La madre scrive i post sulla bacheca Facebook del figlio morto come se proprio lui fosse l'autore. In uno degli ultimi, sempre con la firma di Luca Bedogni, si legge: "Fra pochi giorni sarà Natale. Devo inventarmi qualcosa per rendere meno tristi i miei genitori e mia sorella Giulia. Quest’anno per la prima volta non saremo fisicamente presenti né io né la mia amatissima nonna Rosangela". Luca è scivolato lungo i fianchi del Cervino l’8 di luglio 2017, morendo. Era a quota 3000, si stava allenando per scalare il Dhaulagiri, in Nepal, e poi scendere con gli sci. Questo ragazzo di Torino aveva soltanto 22 anni. Da quel giorno mamma Cristina decise che la sua finestra sul mondo, quel profilo Facebook, sarebbe rimasta aperta.

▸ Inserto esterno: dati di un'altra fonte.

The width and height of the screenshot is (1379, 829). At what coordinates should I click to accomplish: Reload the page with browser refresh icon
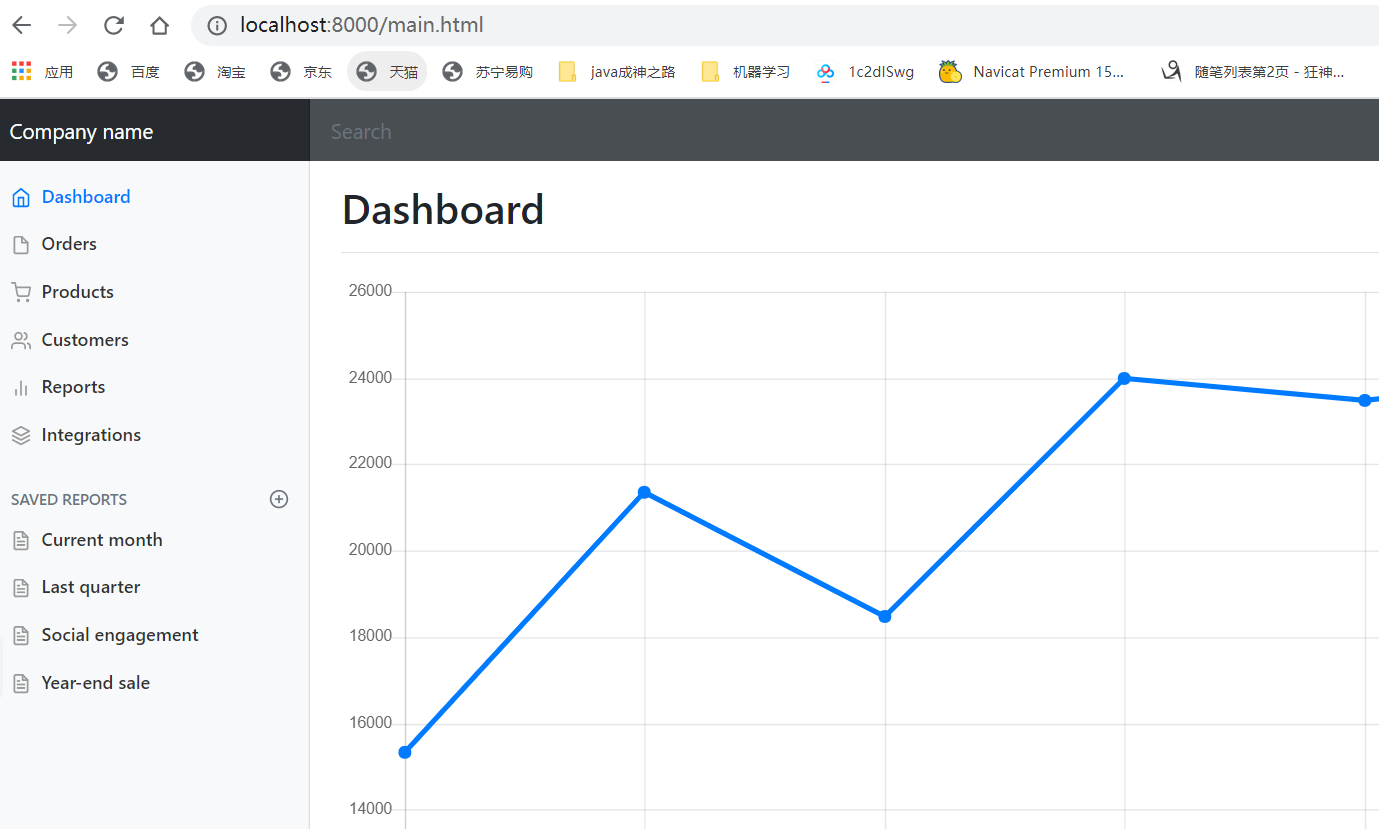click(x=114, y=26)
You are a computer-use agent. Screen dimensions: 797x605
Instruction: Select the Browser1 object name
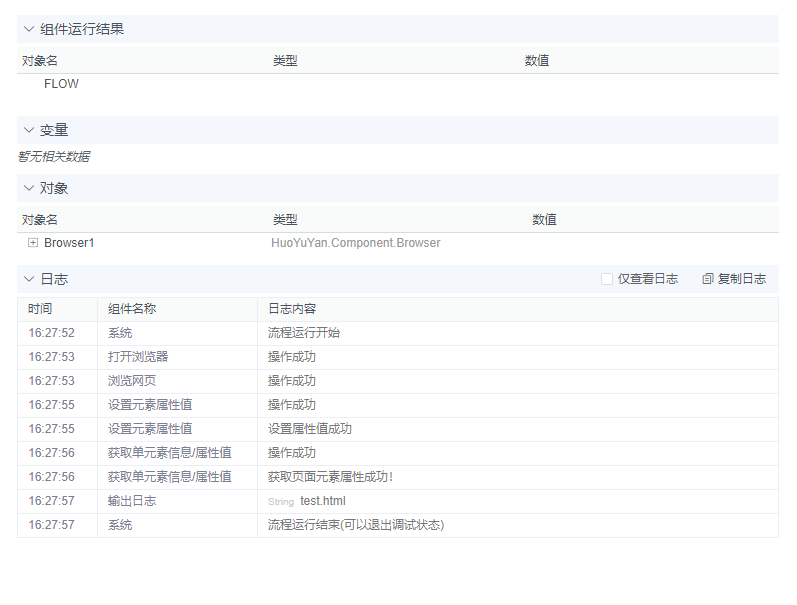[69, 243]
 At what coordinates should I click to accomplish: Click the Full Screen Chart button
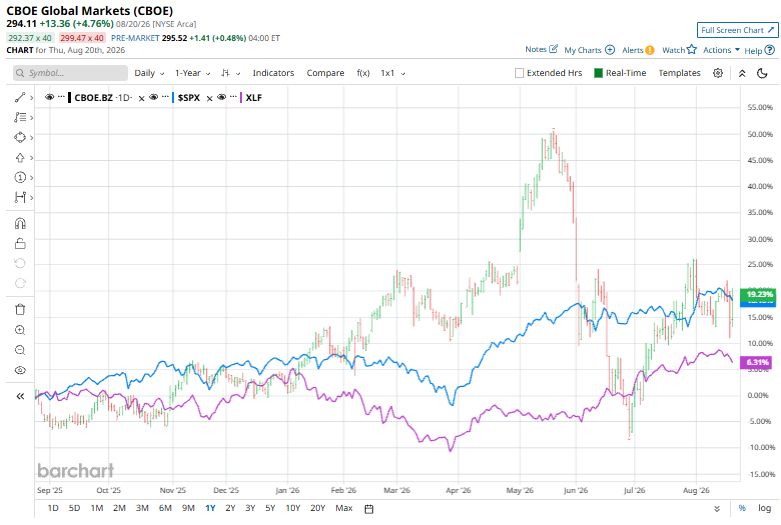point(737,30)
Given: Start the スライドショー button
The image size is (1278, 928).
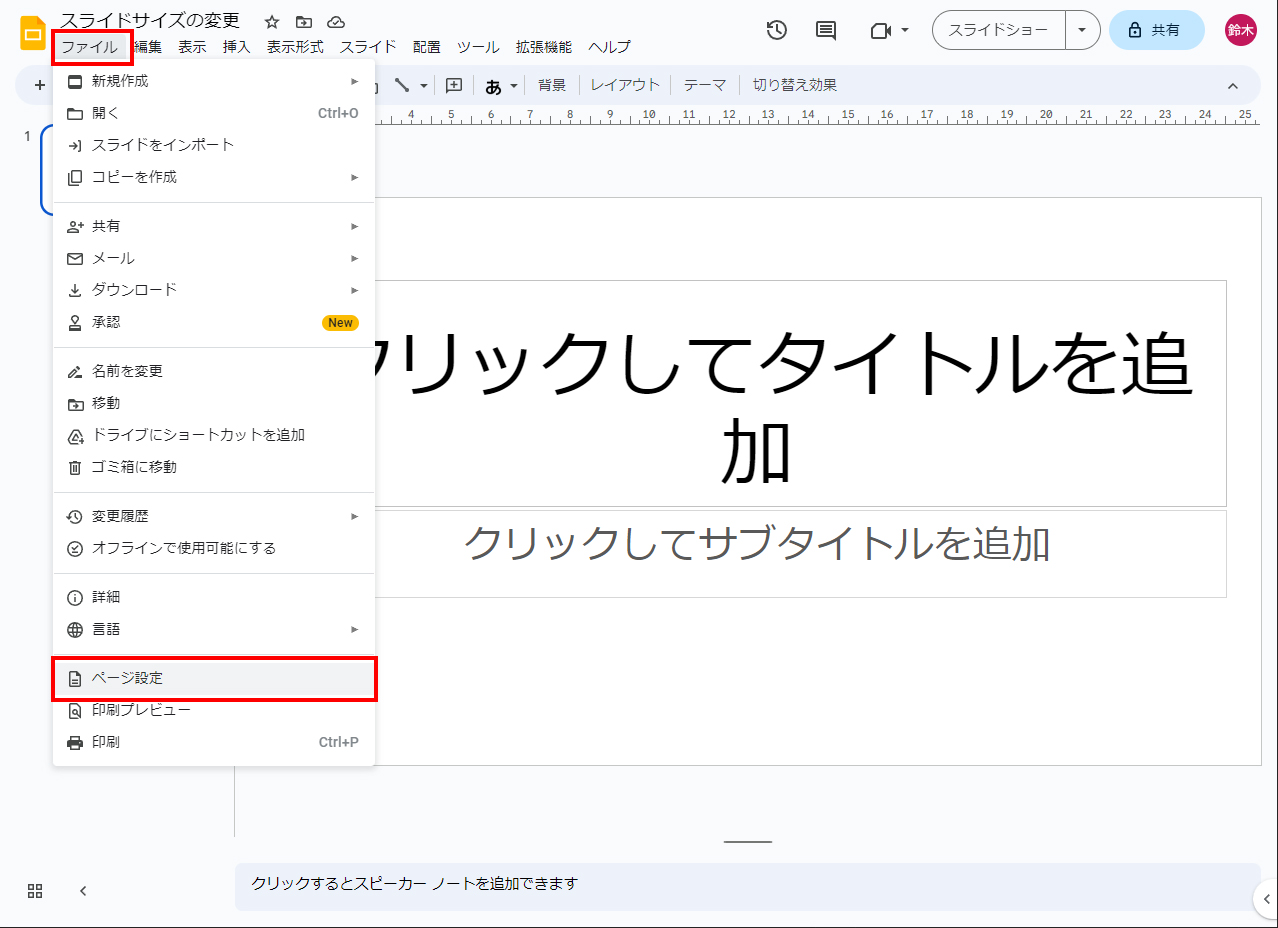Looking at the screenshot, I should point(998,30).
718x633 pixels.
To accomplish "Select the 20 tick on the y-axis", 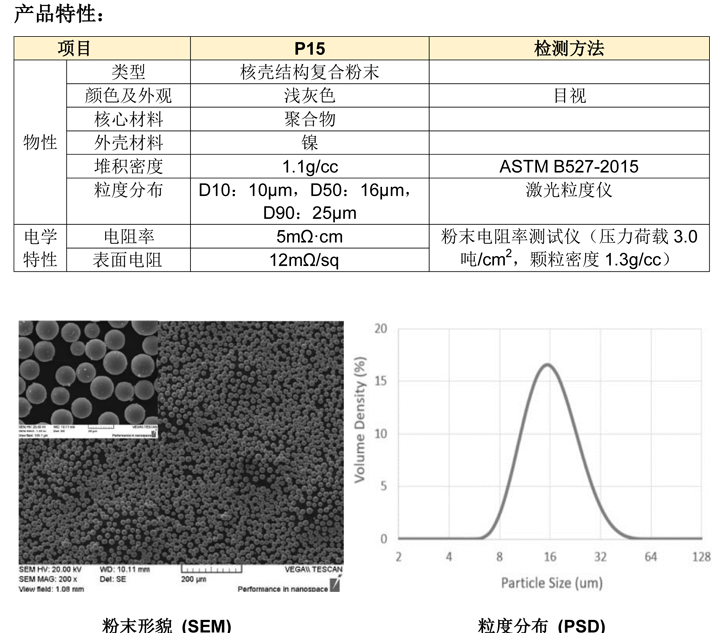I will click(379, 328).
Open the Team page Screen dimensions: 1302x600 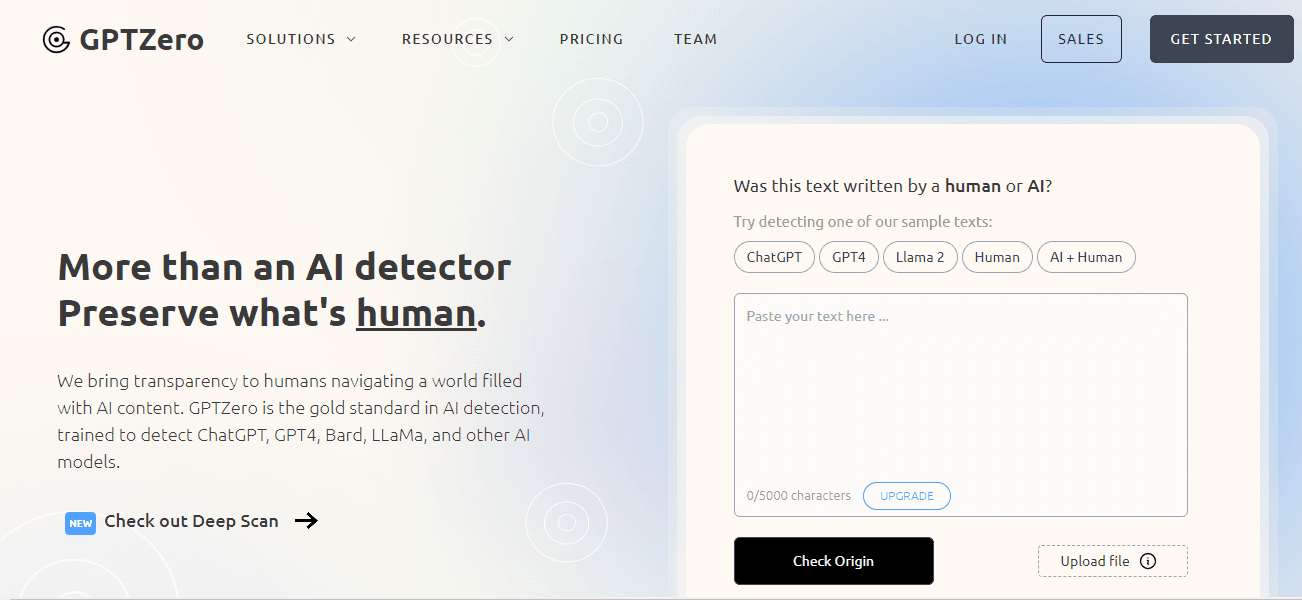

"L’altra mia figlia, Giulia, è una piccola hacker. Ha trovato la password per entrare. Tenere in vita quello spazio con le sue foto, i suoi racconti, i messaggi dei suoi amici, mi sembrava un modo per continuare a farlo vivere. Ma non ho mai usato toni tragici, cupi. Ogni post di Luca dopo la morte è sempre stato scritto con paradossale serenità, a partire da quello che annunciava il suo funerale", racconta la donna, insegnante di matematica e scienze alle scuole medie di un paesino vicino Cuneo. Il "Corriere della Sera", raccontando la storia, scrive:

Cristina è ormai più Luca che se stessa. Esiste per lui, pensa, scrive, risponde, organizza la sua vita in funzione del Luca che vive accanto a lei. Si era sostituita a suo figlio anche per la laurea in Biologia, discutendola al posto suo. Lui è morto cinque giorni dopo aver depositato la tesi sugli integratori alimentari per chi fa sport. Sua madre si è «laureata» per lui e anche se non ha titolo legale, per lei quel pezzo di carta è prezioso più di un diamante. Luca studiava e viveva in un piccolo appartamento di Torino che gli aveva regalato la nonna Rosangela, morta sei mesi prima di lui. «In quella casa tutto è rimasto esattamente come l’ha lasciato quando è uscito» dice Cristina. «Io non vado mai al cimitero, preferisco passare da casa sua. Ci andremo anche domani (oggi, ndr ) e uno dei prossimi giorni gli diremo col pensiero che prima o poi dovremo spostare le sue cose perché lì dentro ci vivrà sua sorella Giulia».